Two iconic American candy formats merged into one king-size cup — the result is more interesting than it has any right to be, and the 24-pack case makes it a genuinely practical bulk buy.

Travis Senior Editor
April 29, 2026

The search term 'Reese's OREO' has been climbing steadily, which tracks — this is a collaboration that makes intuitive sense to anyone who has ever eaten both products in the same sitting and wondered why no one had combined them yet. Hershey's answer is the Reese's Peanut Butter Cup with OREO Pieces, and it's worth understanding what the product actually is before deciding whether the hype is warranted.

The OREO element here isn't a flavored filling or a cookie-cream swirl. It's literal pieces of OREO cookie embedded in the peanut butter center. That distinction matters because it means the texture is the point — the slight crunch against the dense, yielding peanut butter is what differentiates this from a standard cup. Flavor-wise, the chocolate cookie notes from the OREO bits are subtle, functioning more as a background complexity than a dominant taste. If you're expecting something that tastes aggressively like an OREO, recalibrate. If you're expecting a Reese's cup with more going on texturally, you'll be satisfied.

The king-size format is the right vehicle for this particular innovation.
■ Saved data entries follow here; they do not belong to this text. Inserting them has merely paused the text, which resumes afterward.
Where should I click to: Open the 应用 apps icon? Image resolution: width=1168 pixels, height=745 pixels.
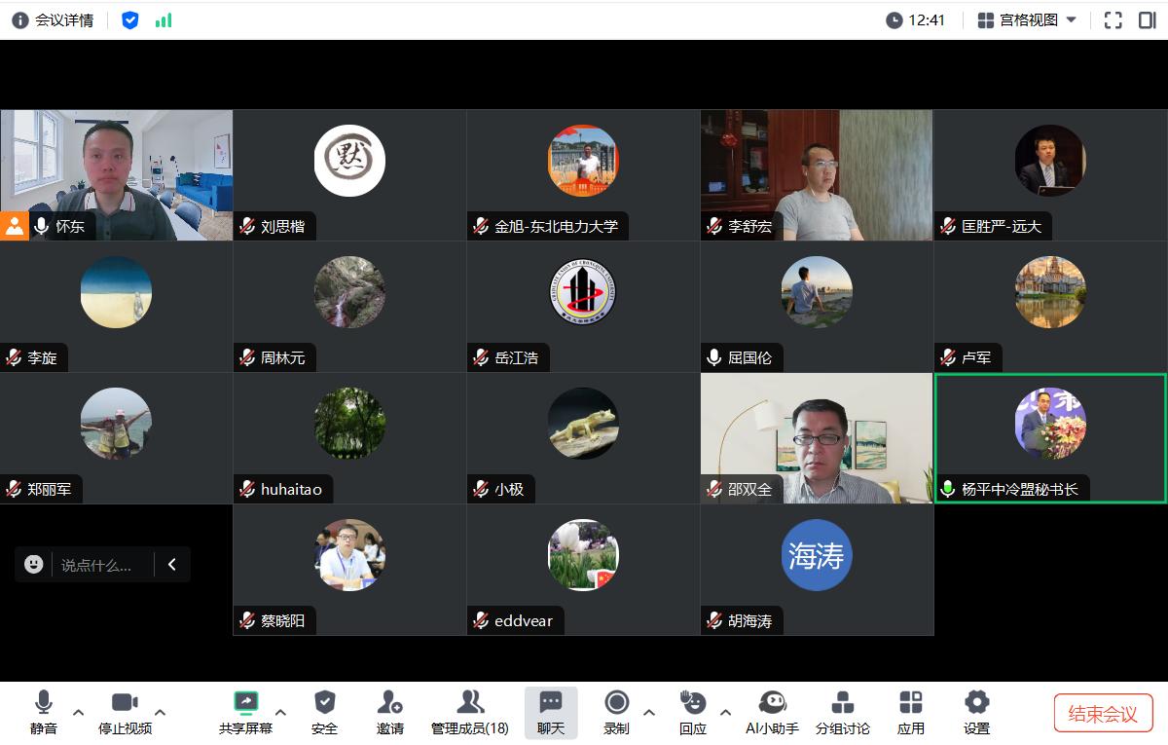911,703
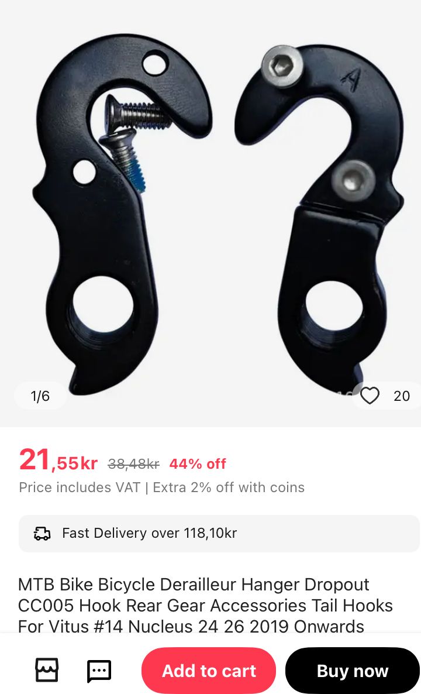Click the 44% off discount label

click(x=198, y=464)

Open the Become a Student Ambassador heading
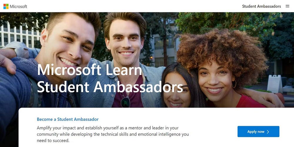coord(68,119)
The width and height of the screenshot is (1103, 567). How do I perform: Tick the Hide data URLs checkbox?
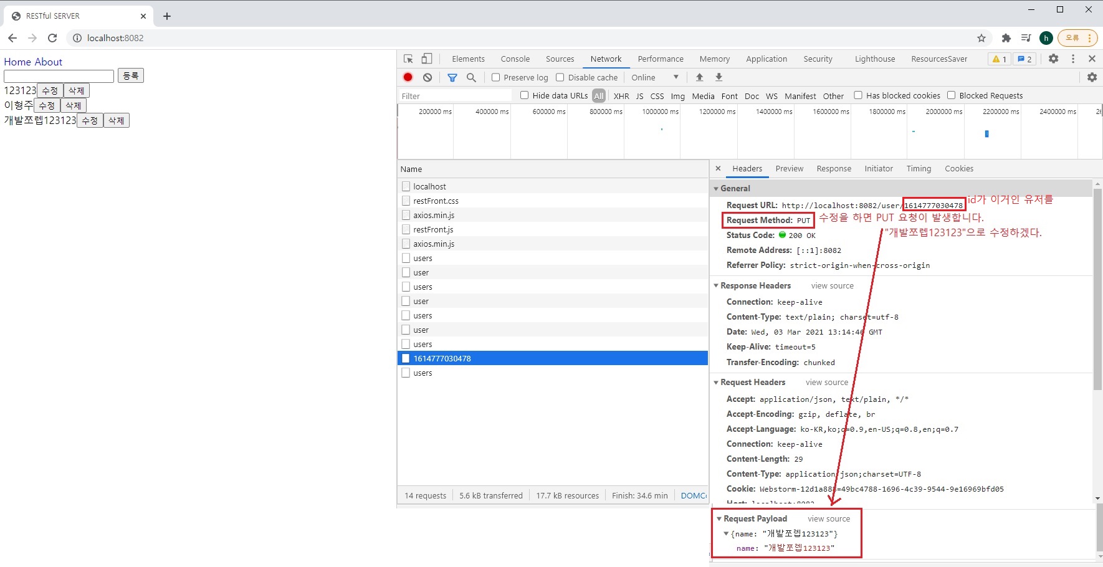(x=525, y=95)
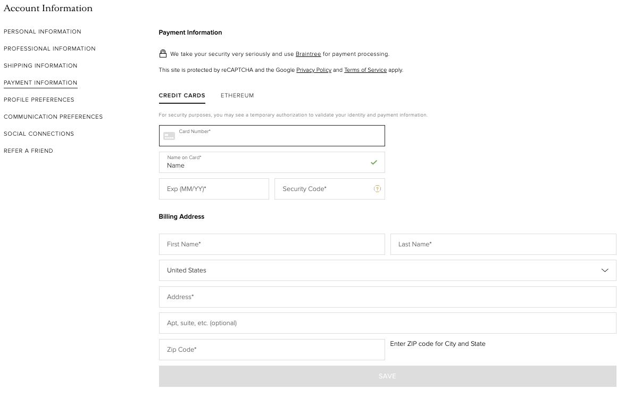625x397 pixels.
Task: Click the SAVE button
Action: (x=387, y=376)
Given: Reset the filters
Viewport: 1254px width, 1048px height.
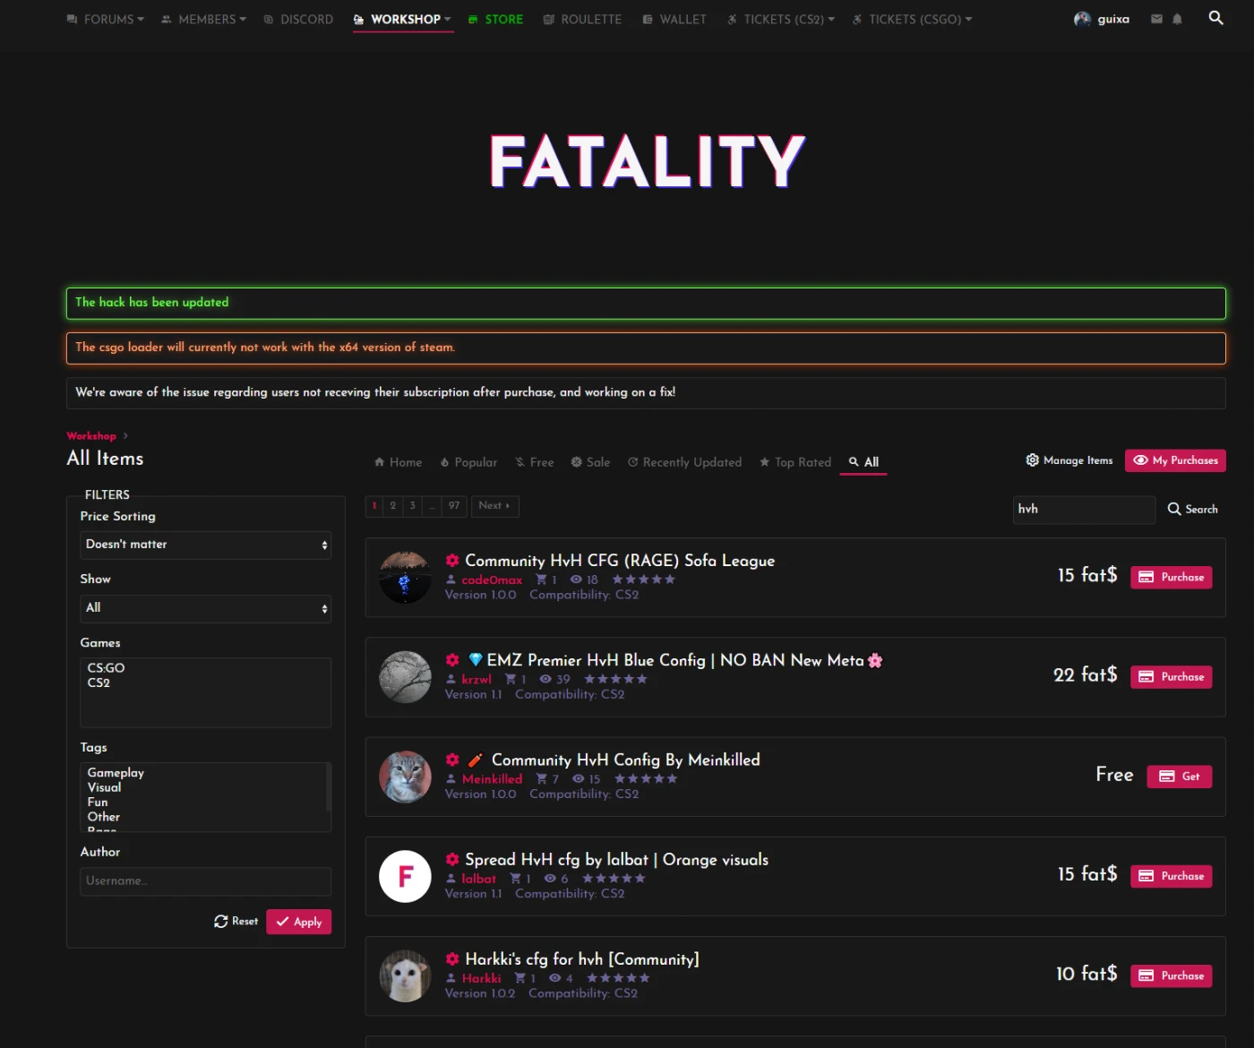Looking at the screenshot, I should click(236, 921).
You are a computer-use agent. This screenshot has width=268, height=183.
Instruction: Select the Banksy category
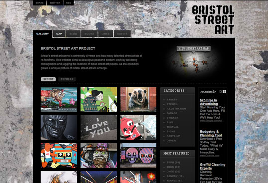[x=172, y=100]
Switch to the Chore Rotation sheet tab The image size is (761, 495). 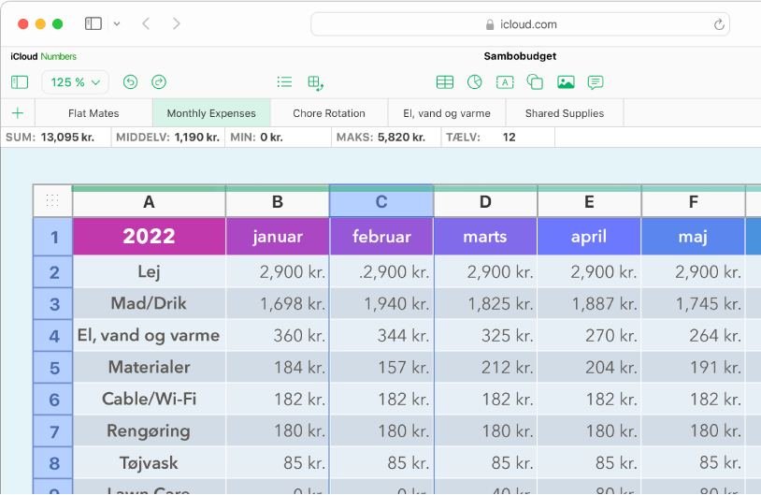(x=329, y=113)
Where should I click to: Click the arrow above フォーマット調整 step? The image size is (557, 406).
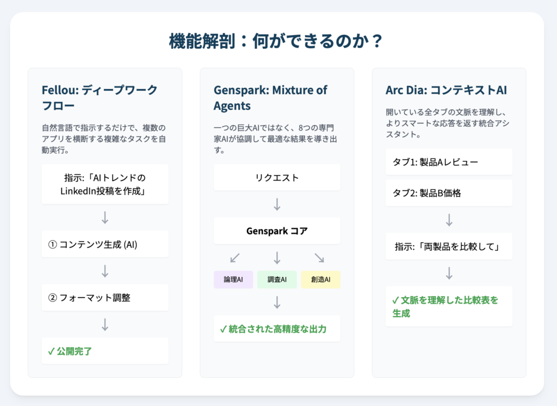(x=105, y=271)
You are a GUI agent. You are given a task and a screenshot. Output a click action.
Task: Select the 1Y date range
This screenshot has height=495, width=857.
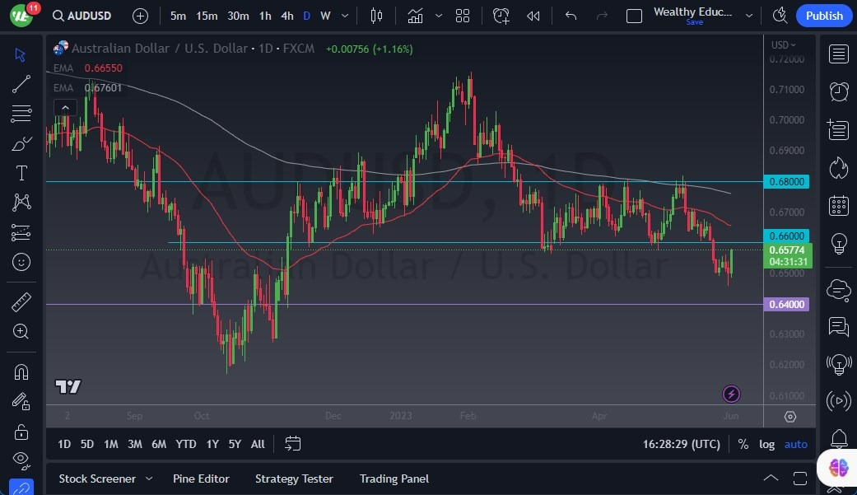[212, 444]
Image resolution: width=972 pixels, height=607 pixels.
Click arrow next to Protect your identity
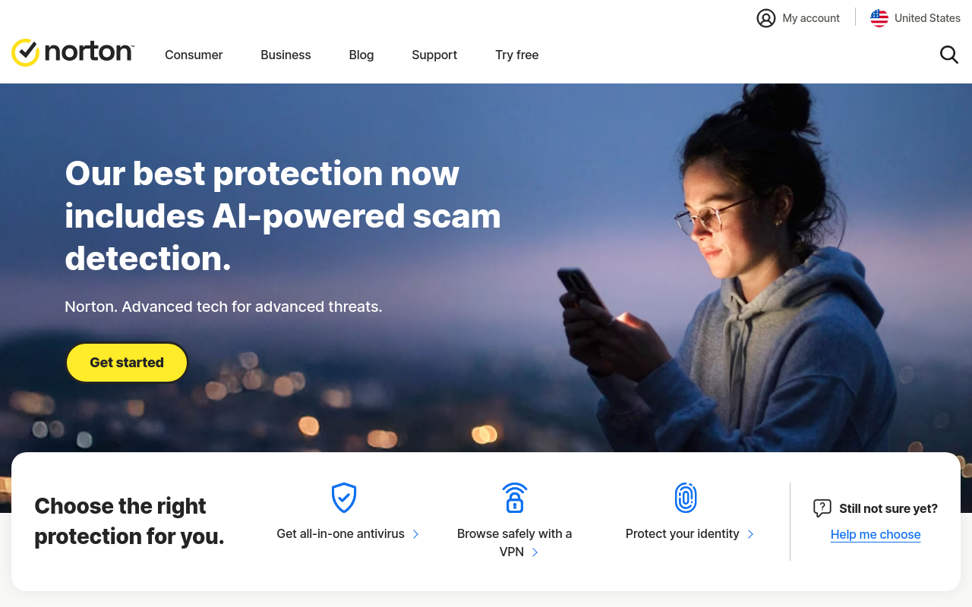[750, 534]
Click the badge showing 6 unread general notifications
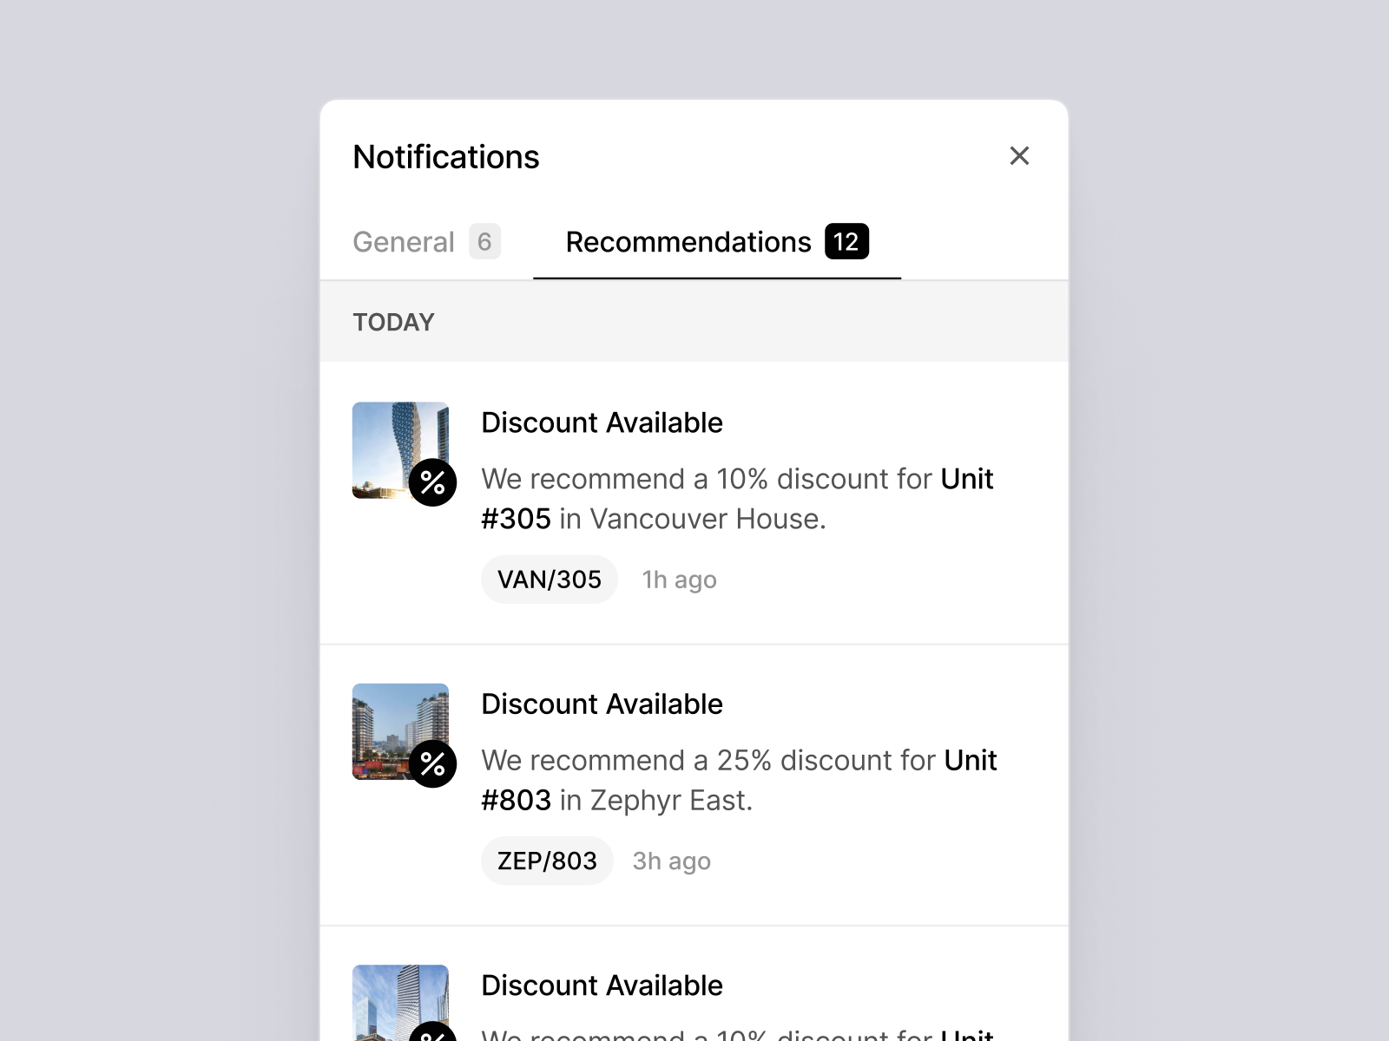 (x=484, y=242)
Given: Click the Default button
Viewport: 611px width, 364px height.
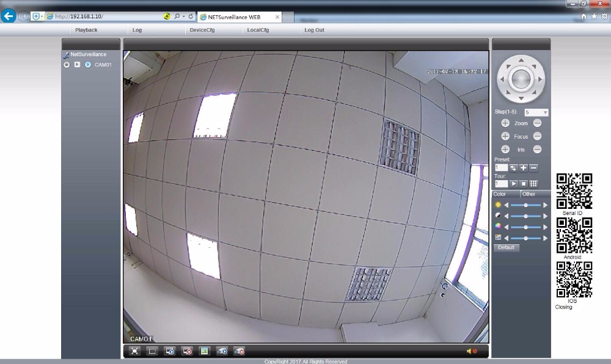Looking at the screenshot, I should 506,247.
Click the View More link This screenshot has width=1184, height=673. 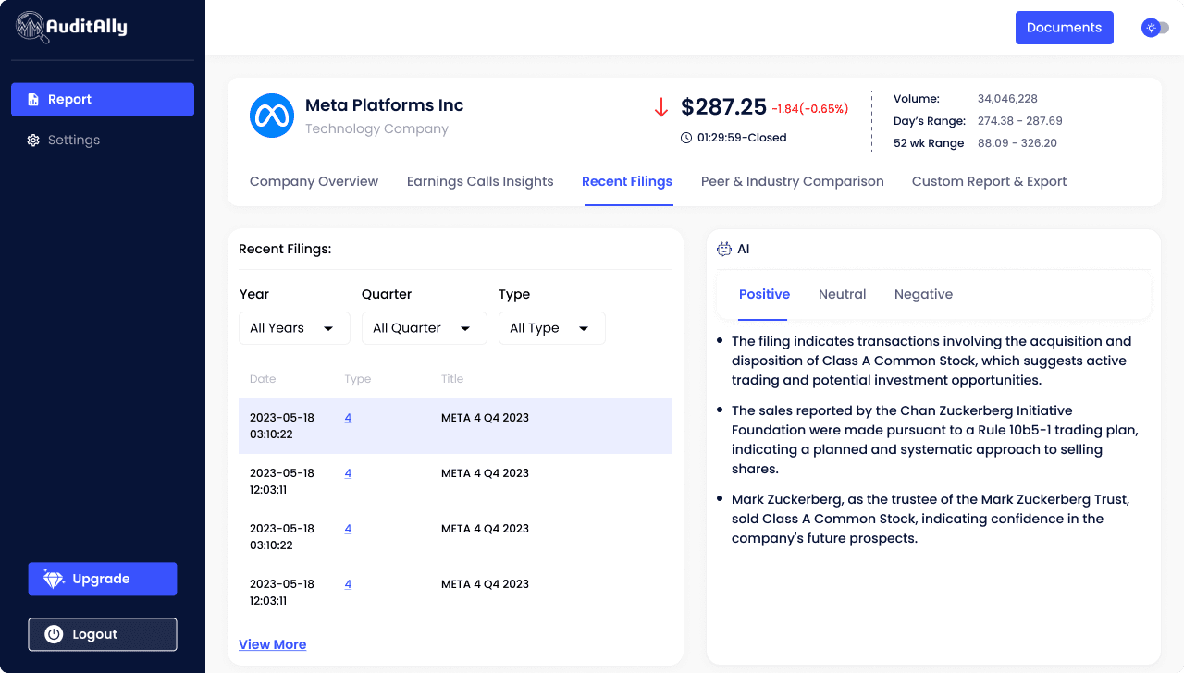[x=272, y=644]
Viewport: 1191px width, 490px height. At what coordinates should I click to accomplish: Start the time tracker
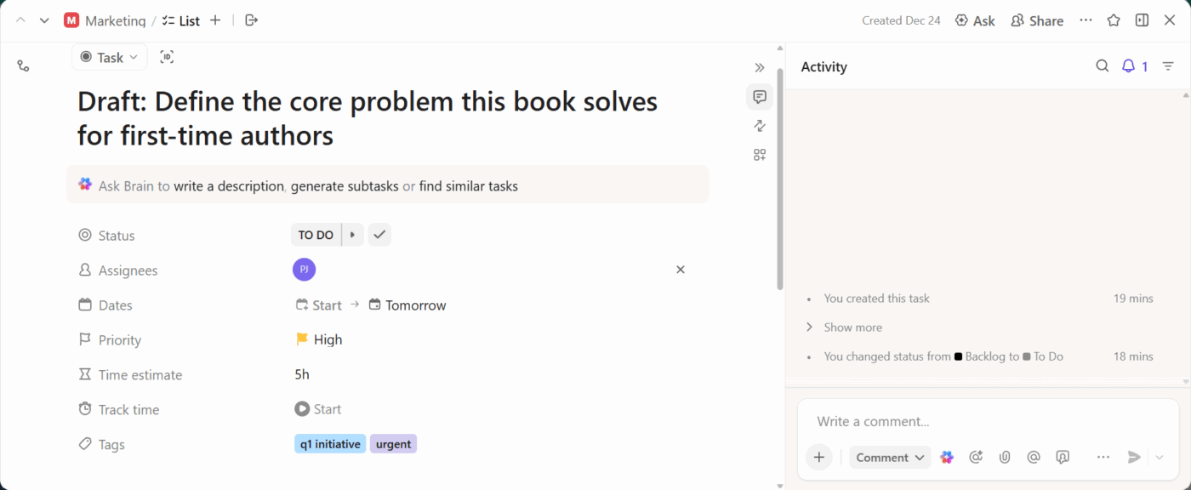318,409
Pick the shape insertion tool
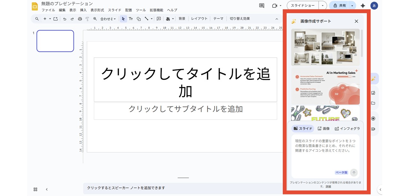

Miniatures or standard-size cups wouldn't give the filling enough volume to distribute the cookie pieces meaningfully — you'd be playing ingredient roulette with every bite. At king size, the ratio holds, and the eating experience is consistent from the first cup to the fourth in a pack.

From a practical standpoint, the 24-pack case on Amazon is aimed at buyers who already know they want this product in quantity — office managers, party planners, households with a genuine candy drawer. The individually wrapped packs are a thoughtful detail for that use case, keeping things shelf-stable and easy to distribute without the whole case becoming a single open bag problem.

What this product represents more broadly is a format that major candy brands are leaning into: licensed ingredient collaborations that give consumers a familiar anchor (the Reese's cup) while adding a recognizable co-brand (OREO) as a reason to try something new. When the execution is this clean, it's hard to argue with the approach. The Reese's OREO cup doesn't reinvent anything — it just makes a good thing slightly better, which is often all you need.